Make an exact copy of every record that follows.

= = =

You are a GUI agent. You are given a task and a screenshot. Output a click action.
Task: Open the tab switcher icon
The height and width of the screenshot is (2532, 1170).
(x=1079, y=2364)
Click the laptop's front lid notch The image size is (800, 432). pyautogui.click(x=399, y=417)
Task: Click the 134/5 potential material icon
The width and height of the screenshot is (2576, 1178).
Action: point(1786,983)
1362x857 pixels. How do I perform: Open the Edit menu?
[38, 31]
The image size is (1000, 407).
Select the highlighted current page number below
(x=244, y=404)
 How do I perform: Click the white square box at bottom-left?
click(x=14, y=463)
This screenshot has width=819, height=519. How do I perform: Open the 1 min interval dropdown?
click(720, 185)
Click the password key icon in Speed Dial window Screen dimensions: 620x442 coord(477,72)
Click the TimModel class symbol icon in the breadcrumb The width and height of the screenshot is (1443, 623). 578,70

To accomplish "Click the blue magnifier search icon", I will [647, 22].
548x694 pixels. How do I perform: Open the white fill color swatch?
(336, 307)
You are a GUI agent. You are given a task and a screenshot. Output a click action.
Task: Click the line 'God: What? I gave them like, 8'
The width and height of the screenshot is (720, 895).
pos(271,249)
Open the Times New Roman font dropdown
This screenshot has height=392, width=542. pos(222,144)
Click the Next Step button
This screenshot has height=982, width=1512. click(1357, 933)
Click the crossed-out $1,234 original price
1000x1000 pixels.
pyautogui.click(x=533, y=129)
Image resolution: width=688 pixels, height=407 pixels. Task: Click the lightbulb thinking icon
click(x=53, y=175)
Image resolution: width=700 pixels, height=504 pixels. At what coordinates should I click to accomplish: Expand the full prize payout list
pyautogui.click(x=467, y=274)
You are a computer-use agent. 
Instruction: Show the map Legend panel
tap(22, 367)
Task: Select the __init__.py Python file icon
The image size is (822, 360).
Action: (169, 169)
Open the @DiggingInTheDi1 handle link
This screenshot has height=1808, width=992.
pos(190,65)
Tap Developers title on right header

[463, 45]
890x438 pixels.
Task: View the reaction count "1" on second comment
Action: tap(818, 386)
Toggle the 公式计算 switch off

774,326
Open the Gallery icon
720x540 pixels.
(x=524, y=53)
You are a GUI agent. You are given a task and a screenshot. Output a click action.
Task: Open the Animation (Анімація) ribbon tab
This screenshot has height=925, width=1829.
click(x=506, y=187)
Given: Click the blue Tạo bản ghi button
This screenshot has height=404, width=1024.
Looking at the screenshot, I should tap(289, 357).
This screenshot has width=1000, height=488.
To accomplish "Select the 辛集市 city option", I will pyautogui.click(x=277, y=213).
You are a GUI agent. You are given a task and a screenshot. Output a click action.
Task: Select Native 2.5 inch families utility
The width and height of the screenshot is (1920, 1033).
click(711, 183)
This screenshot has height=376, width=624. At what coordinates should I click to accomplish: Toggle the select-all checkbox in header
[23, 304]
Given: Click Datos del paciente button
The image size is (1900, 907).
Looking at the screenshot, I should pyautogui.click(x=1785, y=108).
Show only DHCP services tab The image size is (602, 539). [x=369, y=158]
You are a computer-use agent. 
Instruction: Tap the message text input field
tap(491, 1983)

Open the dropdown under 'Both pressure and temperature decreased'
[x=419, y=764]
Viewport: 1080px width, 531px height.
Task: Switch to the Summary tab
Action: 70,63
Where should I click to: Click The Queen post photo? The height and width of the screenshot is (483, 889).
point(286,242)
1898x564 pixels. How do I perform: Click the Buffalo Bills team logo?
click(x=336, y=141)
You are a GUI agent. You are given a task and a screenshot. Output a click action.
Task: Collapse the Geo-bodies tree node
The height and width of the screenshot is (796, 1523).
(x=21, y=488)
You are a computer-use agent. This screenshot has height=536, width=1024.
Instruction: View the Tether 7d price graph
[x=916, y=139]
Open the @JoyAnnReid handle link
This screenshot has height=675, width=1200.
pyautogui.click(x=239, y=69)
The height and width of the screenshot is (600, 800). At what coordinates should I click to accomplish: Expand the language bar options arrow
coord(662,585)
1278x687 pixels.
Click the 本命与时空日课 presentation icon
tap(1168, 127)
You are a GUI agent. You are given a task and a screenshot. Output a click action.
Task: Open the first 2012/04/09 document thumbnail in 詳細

= = =

ANSWER AREA.
You are a GUI agent. You are given a task and a screenshot. Output a click action.
Task: Open the tab switcher icon
The height and width of the screenshot is (2532, 1170).
(x=1079, y=2364)
Click the laptop's front lid notch The image size is (800, 432). pyautogui.click(x=399, y=417)
Task: Click the 134/5 potential material icon
The width and height of the screenshot is (2576, 1178).
Action: point(1786,983)
1362x857 pixels. How do I perform: Open the Edit menu?
[38, 31]
The image size is (1000, 407).
Select the highlighted current page number below
(x=244, y=404)
 How do I perform: Click the white square box at bottom-left?
click(x=14, y=463)
This screenshot has width=819, height=519. How do I perform: Open the 1 min interval dropdown?
click(720, 185)
Click the password key icon in Speed Dial window Screen dimensions: 620x442 coord(477,72)
Click the TimModel class symbol icon in the breadcrumb The width and height of the screenshot is (1443, 623). 578,70

To accomplish "Click the blue magnifier search icon", I will [647, 22].
548x694 pixels. How do I perform: Open the white fill color swatch?
(336, 307)
You are a GUI agent. You are given a task and a screenshot. Output a click action.
Task: Click the line 'God: What? I gave them like, 8'
The width and height of the screenshot is (720, 895).
pos(271,249)
Open the Times New Roman font dropdown
This screenshot has height=392, width=542. pos(222,144)
Click the Next Step button
This screenshot has height=982, width=1512. click(1357, 933)
Click the crossed-out $1,234 original price
1000x1000 pixels.
pyautogui.click(x=533, y=129)
Image resolution: width=688 pixels, height=407 pixels. Task: Click the lightbulb thinking icon
click(x=53, y=175)
Image resolution: width=700 pixels, height=504 pixels. At what coordinates should I click to accomplish: Expand the full prize payout list
pyautogui.click(x=467, y=274)
You are a computer-use agent. 
Instruction: Show the map Legend panel
tap(22, 367)
Task: Select the __init__.py Python file icon
The image size is (822, 360).
Action: (169, 169)
Open the @DiggingInTheDi1 handle link
This screenshot has height=1808, width=992.
pos(190,65)
Tap Developers title on right header

[463, 45]
890x438 pixels.
Task: View the reaction count "1" on second comment
Action: tap(818, 386)
Toggle the 公式计算 switch off

774,326
Open the Gallery icon
720x540 pixels.
(x=524, y=53)
You are a GUI agent. You are given a task and a screenshot. Output a click action.
Task: Open the Animation (Анімація) ribbon tab
This screenshot has height=925, width=1829.
click(x=506, y=187)
Given: Click the blue Tạo bản ghi button
This screenshot has height=404, width=1024.
Looking at the screenshot, I should tap(289, 357).
This screenshot has width=1000, height=488.
To accomplish "Select the 辛集市 city option", I will pyautogui.click(x=277, y=213).
You are a GUI agent. You are given a task and a screenshot. Output a click action.
Task: Select Native 2.5 inch families utility
The width and height of the screenshot is (1920, 1033).
click(711, 183)
This screenshot has height=376, width=624. At what coordinates should I click to accomplish: Toggle the select-all checkbox in header
[23, 304]
Given: Click Datos del paciente button
The image size is (1900, 907).
Looking at the screenshot, I should pyautogui.click(x=1785, y=108).
Show only DHCP services tab The image size is (602, 539). [x=369, y=158]
You are a computer-use agent. 
Instruction: Tap the message text input field
tap(491, 1983)

Open the dropdown under 'Both pressure and temperature decreased'
[x=419, y=764]
Viewport: 1080px width, 531px height.
Task: Switch to the Summary tab
Action: 70,63
Where should I click to: Click The Queen post photo? The height and width of the screenshot is (483, 889).
point(286,242)
1898x564 pixels. How do I perform: Click the Buffalo Bills team logo?
click(x=336, y=141)
You are a GUI agent. You are given a task and a screenshot. Output a click action.
Task: Collapse the Geo-bodies tree node
The height and width of the screenshot is (796, 1523).
(x=21, y=488)
You are a computer-use agent. This screenshot has height=536, width=1024.
Instruction: View the Tether 7d price graph
[x=916, y=139]
Open the @JoyAnnReid handle link
This screenshot has height=675, width=1200.
pyautogui.click(x=239, y=69)
The height and width of the screenshot is (600, 800). At what coordinates should I click to accomplish: Expand the language bar options arrow
coord(662,585)
1278x687 pixels.
Click the 本命与时空日课 presentation icon
tap(1168, 127)
You are a GUI agent. You are given a task and a screenshot. Output a click action.
Task: Open the first 2012/04/09 document thumbnail in 詳細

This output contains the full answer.